Host community agreements are a five-year contract between the business owner and the town that requires the cannabis business to pay up to 3 percent of its gross annual income back to the town for any extra costs the town may incur. That “community impact fee,” though, has been misused in so many towns that the federal government has launched a criminal probe.

In August 2018, the Boston Globe reported that many host community agreements were potentially violating state law. In January 2019, the Massachusetts Grower Advocacy Council told state regulators that 79 percent of the host community agreements they reviewed in the state “require marijuana establishments to pay annual contributions to the town that either plainly violate the statutory terms or may result in unlawful community impact fees.” Last week, public radio station WGBH reported that out of approximately 500 community agreements, 314 went beyond the limits set by the state.

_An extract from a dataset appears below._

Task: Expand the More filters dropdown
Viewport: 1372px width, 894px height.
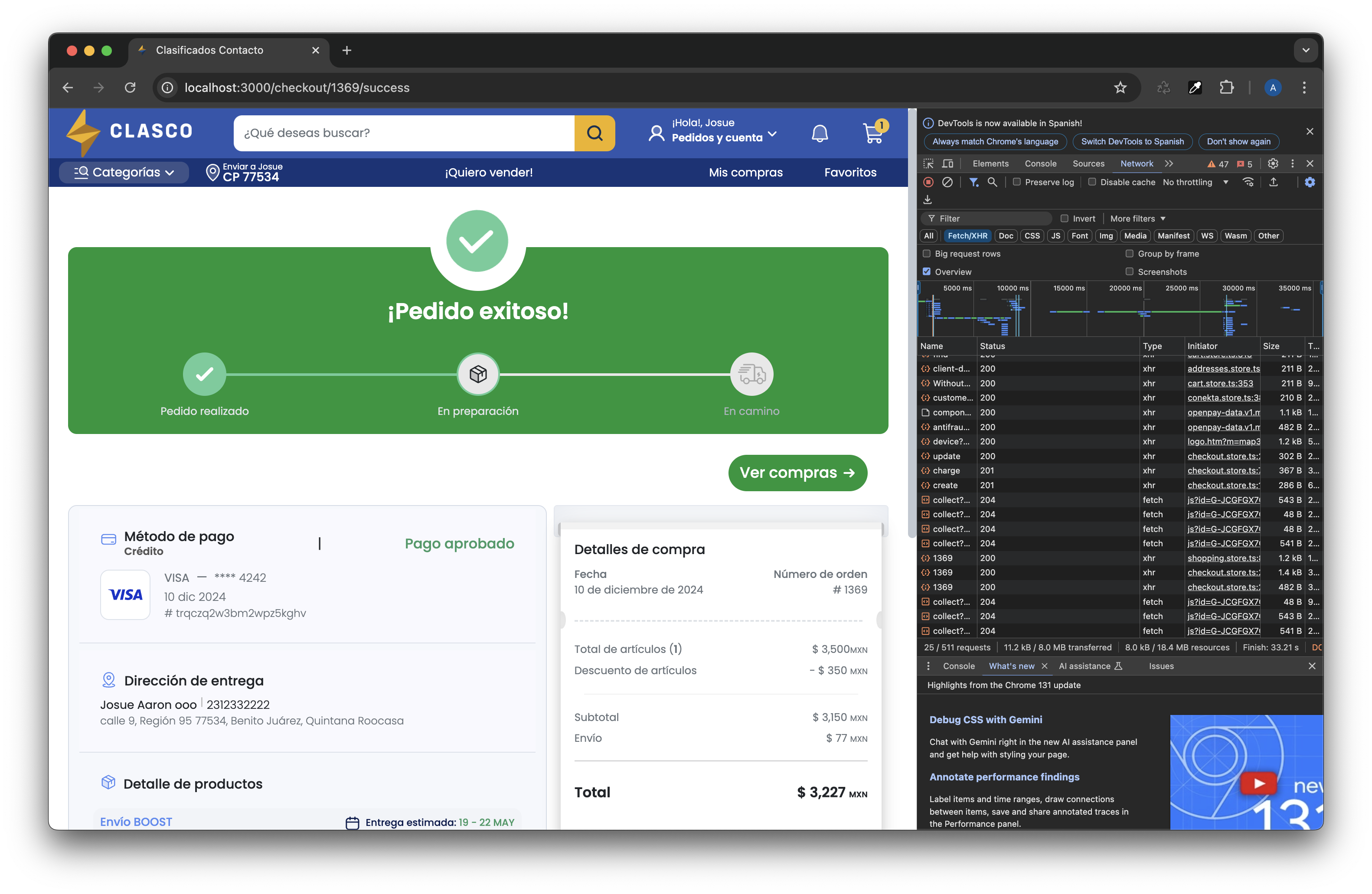Action: pos(1137,219)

In November, U.S. Attorney Andrew Lelling convened a grand jury to investigate corruption connected to the issuance of local cannabis licenses.

MGAC’s Peter Bernard said that these additional payments have included everything from one-time fees of $90,000 to the city and local charities, to purchasing the city a new snow plow. Bernard said that these extra fees mean out-of-state operators can come in with deeper pockets and the ability to offer city governments more than smaller, local businesses.